Нам неведомы цели вселенной и важны ли для нее судьбы нашего рода, или нет; следовательно, вероятная бесполезность нашей жизни или нашего рода есть истина, лишь косвенно затрагивающая нас и остающаяся для нас неразрешенной. Тогда как другая истина, та, что дает нам сознание важности нашей жизни, конечно уже, но касается нас действительно, непосредственно и бесспорно. Мы сделали бы ошибку, пожертвовав ею или подчинив ее чуждой истине. Разумеется, нам дозволено не терять из виду первой, она будет поддерживать и освещать вторую, научит нас не быть ее ограниченным и тщеславными рабом и извлекать пользу из всего, чего она не охватывает. Но, если она отнимает у нас бодрость и парализует нас, значит мы не отдаем достаточно отчета в огромном, но очень опасном месте, которое она занимает в области важных истин, ибо она зависит от большого числа еще нерешенных проблем, тогда как проблемы, от которых зависит вторая, разрешаются ежеминутно самою жизнью. Правда, она еще находится в том лихорадочном и опасном периоде, через который проходят все истины, проникающие в наш разум. Я хочу сказать, в периоде ревности и нетерпимости, в силу которых они не могут выносить ничего подле себя. Тогда нужно дождаться, пока утихнет лихорадка, и, если жилище, отведенное ей в нашем разуме, поистине здорово и обширно, то не замедлит тот момент, когда самые противоречивые истины будут видеть лишь таинственную связь, соединяющую их, и придут к молчаливому соглашению, чтоб выдвинуть на первый план, помочь и поддержать ту из них, которая покойно продолжала свою работу, пока другие испуганно метались, ту, которая может сделать наиболее добра и несет с собою наибольшую сумму надежд.

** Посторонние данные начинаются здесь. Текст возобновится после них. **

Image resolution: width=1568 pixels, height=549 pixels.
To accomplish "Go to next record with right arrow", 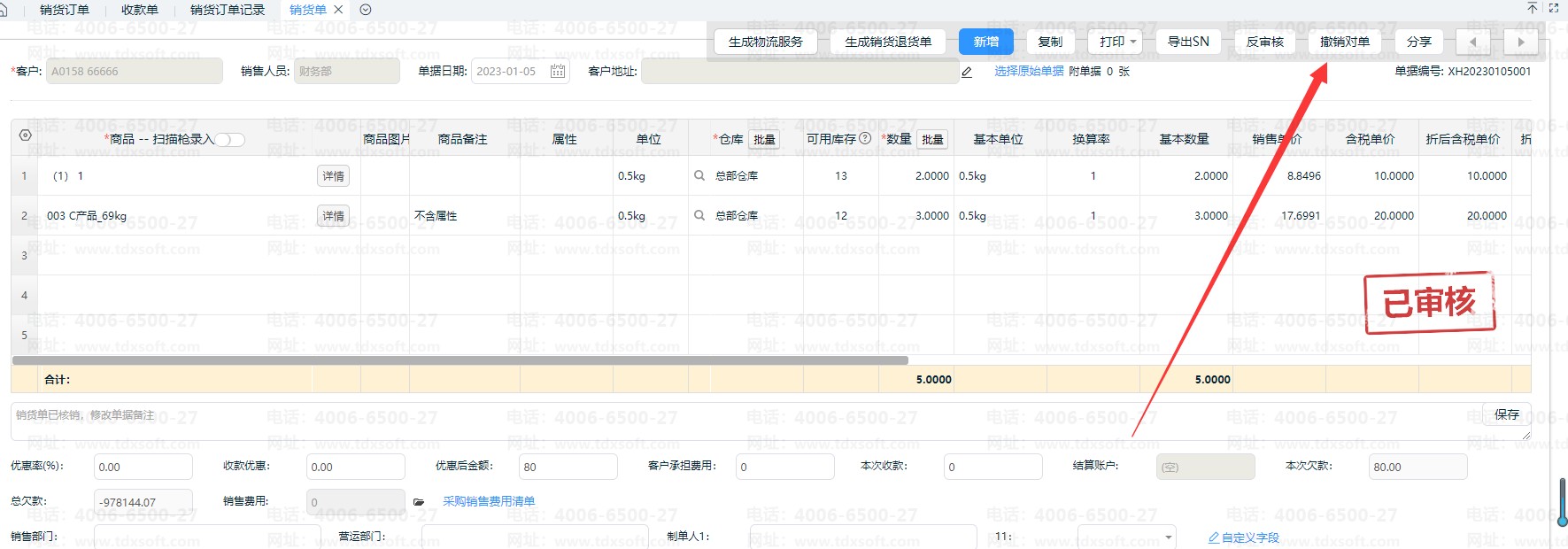I will point(1521,42).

В данное время ничего нет страннее той неурядицы, которая смущает наши инстинкты и чувства, а порою даже и мысли – исключая впрочем, отсюда, наиболее светлые и разумные наши минуты – как только дело коснется вмешательства неизвестного, или тайны в действительно важные события нашей жизни.
В этой неурядице находим мы чувства, не соответствующие более никакой живой, точной и принятой идее, например, чувства, имеющие отношение к существованию вполне определенного Божества, более или менее человекообразного, внимательного, субъективного и заботливого. Тут же найдем мы чувства, еще наполовину сохранившие образ идей, например те, что относятся к року, судьбе, вещественному правосудию. Найдем мы и идеи, готовые превратиться в чувства, например те, что относятся к духу породы, законам эволюции и подбора, к расовой воле и т. д. Найдем, наконец, собственно идеи, чересчур неопределенные, чересчур разбросанные, чтоб можно было предугадать момент, когда они преобразуются в чувства и будут, следовательно, иметь серьезное влияние на нашу манеру действовать, глядеть на жизнь быть счастливым, или несчастным.

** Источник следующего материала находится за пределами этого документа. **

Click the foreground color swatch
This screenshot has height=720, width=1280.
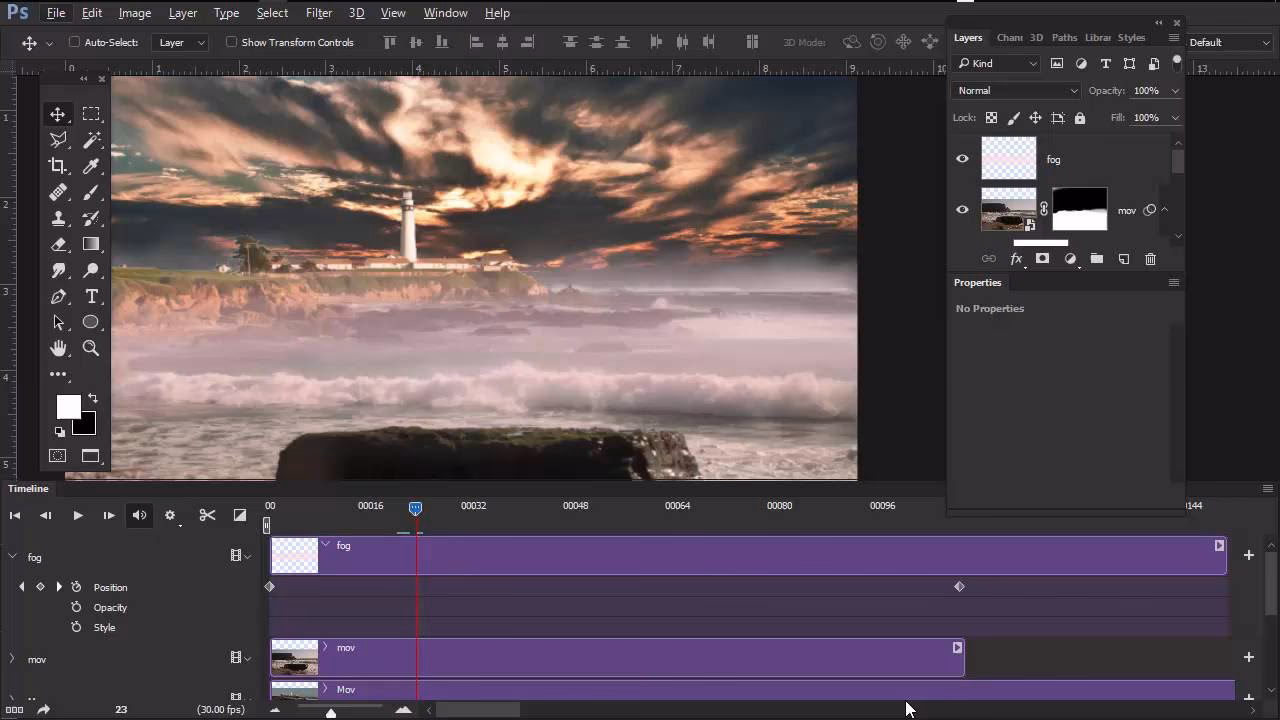click(x=68, y=406)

В жизни не отдаешь себе отчета в этой неурядице, потому что она обыкновенно не выражается, не берет на себя труда точнее определить с помощью формулы или образа сознание того, что испытывает. Но она очень заметна у всех тех, которые берут на себя миссию изображать действительную жизнь, объяснять ее, толковать и выдвигать на свет тайные причины счастливых и несчастных уделов; я хочу сказать, – у поэтов и, особенно, у тех из них, которые более непосредственно занимаются внешней и деятельной жизнью, – у поэтов драматических; нам, впрочем, безразлично, идет ли дело о романах, трагедиях, собственно драмах, или исторических этюдах, ибо я беру слова «поэт» и «драматический поэт» в самом широком смысле.
Надо признаться, что господствующая и, так сказать, исключительная идея составляет великую силу для поэта или истолкователя жизни, особенно для поэта драматического, и эта сила тем неисчерпаемее, занимает в поэме тем важнейшее место, чем господствующая идея таинственнее, чем труднее ее проверить или определить.

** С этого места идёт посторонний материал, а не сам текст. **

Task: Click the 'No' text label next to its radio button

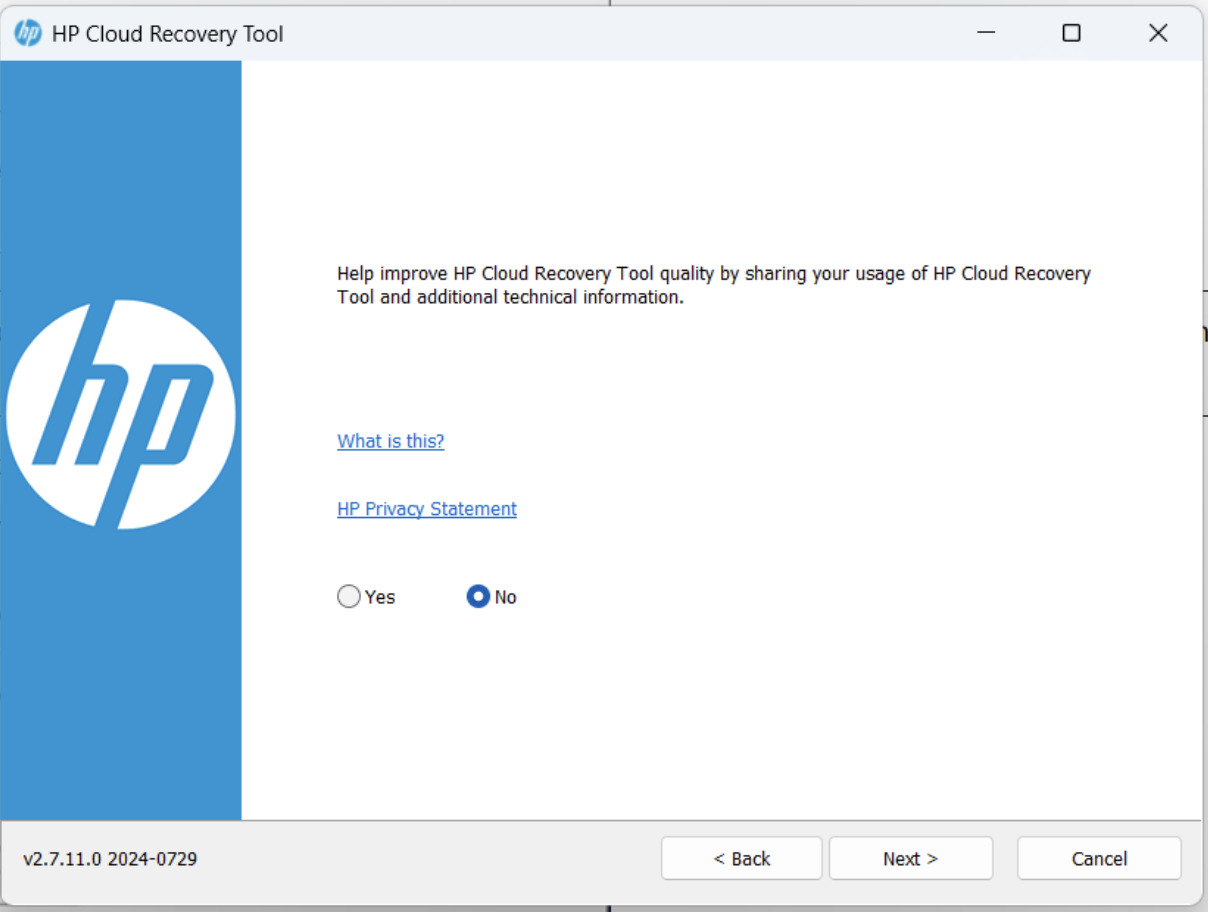Action: (504, 597)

Впрочем, это вполне законно, пока поэт не имеет ни малейшего сомнения относительно ценности своей господствующей идеи, и очень хорошие поэты никогда не задавали себе по этому поводу вопросов, никогда не сомневались и не колебались. Припомните, например, громадное место, занимаемое идеей героического долга в трагедиях Корнеля, безграничную веру в драмах Кальдерона, тиранию судьбы в поэмах Софокла.
Идея героического долга более человечна и менее таинственна, чем обе другие и, хотя она гораздо менее плодоносна, чем была во время Корнеля (потому что ныне весьма мало героических обязанностей, о которых было бы разумно и даже героически поднимать вопрос, и становится все труднее найти хоть одну, которая являлась бы действительно нужной), можно однако еще в известных вообразимых обстоятельствах к ней прибегнуть.
Но какой современный поэт найдет в вере, которая даже у наиболее верующих является лишь шатким воспоминанием, мощь и вдохновение, которое находил в ней Кальдерон, чтоб сделать из Бога христиан священное и невидимое действующее лицо, повсюду присутствующее и повсюду господствующее в его драмах? A тирания судьбы, непреклонной силы, направляющей человека или семью известными путями к предопределенному бедствию, к предопределенной смерти? Кто из нас разумно может допустить ее в своей жизни, правда, подчиненной многим неведомым силам, которые являются во всяком случае слепыми, равнодушными и бессознательными, но самых зловредных столкновений с которыми удается, однако, в известной мере избегнуть наимудрейшим?
Дозволено ли нам еще предполагать, что существует во вселенной сила, достаточно злая, достаточно праздная, чтоб иметь в виду исключительно горе и изумление людей по поводу несбывшихся предположений и предприятий?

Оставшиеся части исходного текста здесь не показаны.